I woke up to the sound of my Nokia mobile phone alarm and made my way to the bathroom. I showered with Radox shower gel, and shaved with a Gillette razor and King of Shaves shaving gel. Once back in my bedroom I took out a bespoke suit and Charles Tyrwhitt shirt and tie combination. The Paul Smith cuff links complete the outfit and with a splash of Vera Wang for Men I am ready to face the day.

After enjoying a breakfast of Kellog’s Crunchy Nut Cornflakes and a glass of Innocents Strawberry and Banana smoothy, I made my way to my BMW 3 series Coupe and drove to work listening to the latest release from the Kooks.

Are any of you still reading this drivel*?

I am fucking boring myself writing this shite, and it’s my life, so god knows if any of you lot have got this far. I know you don’t come here to see which products I use, and which mobile phone is endorsed by Mr Angry. You could care less. So could I frankly. You come here for entertainment (rare though it is), and I was the same when I went to watch Casino Royale recently.

I have never seen so much product placement in one film. I almost expected to see James Bond turn to the camera when paying for a hotel and say, “American Express, I never leave Blighty without it”.

Apparently product placement in films is big business nowadays. Daniel Craig was quoted in one interview saying the film couldn’t have been what it was without the product placement, as it paid for so many of the effects. Surely film makers should be more open about this advertising? We all know how much Tom Cruise is paid per movie, well I want to know how much Siemens paid for their phones to used in Casino Royale. I didn’t pay eight quid to watch an advert. I paid my money to watch Bond shag birds and fight with terrorists and use cool one-liners and drive fast cars and escape explosions.

I did not pay to see Bond in an airport hire car. James Bond does not drive a Ford Focus, I do not care if the script writers carefully bundled in a hire-car scenario to please the sponsors.
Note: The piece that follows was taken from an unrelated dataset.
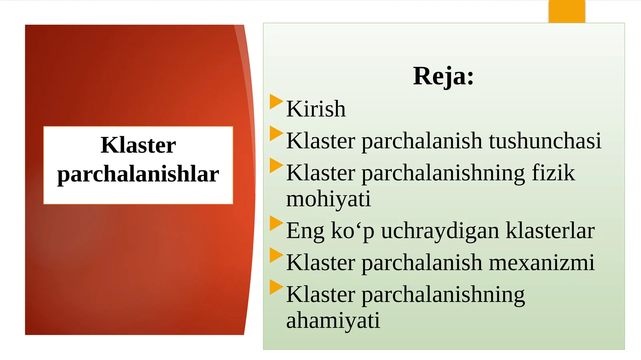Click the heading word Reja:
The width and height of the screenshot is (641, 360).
(443, 76)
It adds nothing to the story. Where does it end? In the next instalment perhaps he will stop off for a Subway Sub of the Day on his way to prevent the detonation of a nuclear weapon? Maybe he will pop into Tesco for his weekly shop before his all important debrief with M? “Every little helps, Moneypenny”, or perhaps he will get on the phone to Direct Line after blowing up his next car? “Hi, yes, you know how you quoted me happy?…”

When this film eventually makes it to terrestrial television (Christmas Day 2009 is my guess), will Aunty Beeb cut all of the product placement scenes? I know it is frowned upon within the confines of Television Centre, so I would expect them to uphold those standards which they harp on about so often. They will, won’t they?

* Of course, anyone from Nokia, Radox, Gillette, Charles Tyrwhitt, Paul Smith, Kellogs, Innocent, Vera Wang or BMW who wants to send me free samples or cash, go right ahead.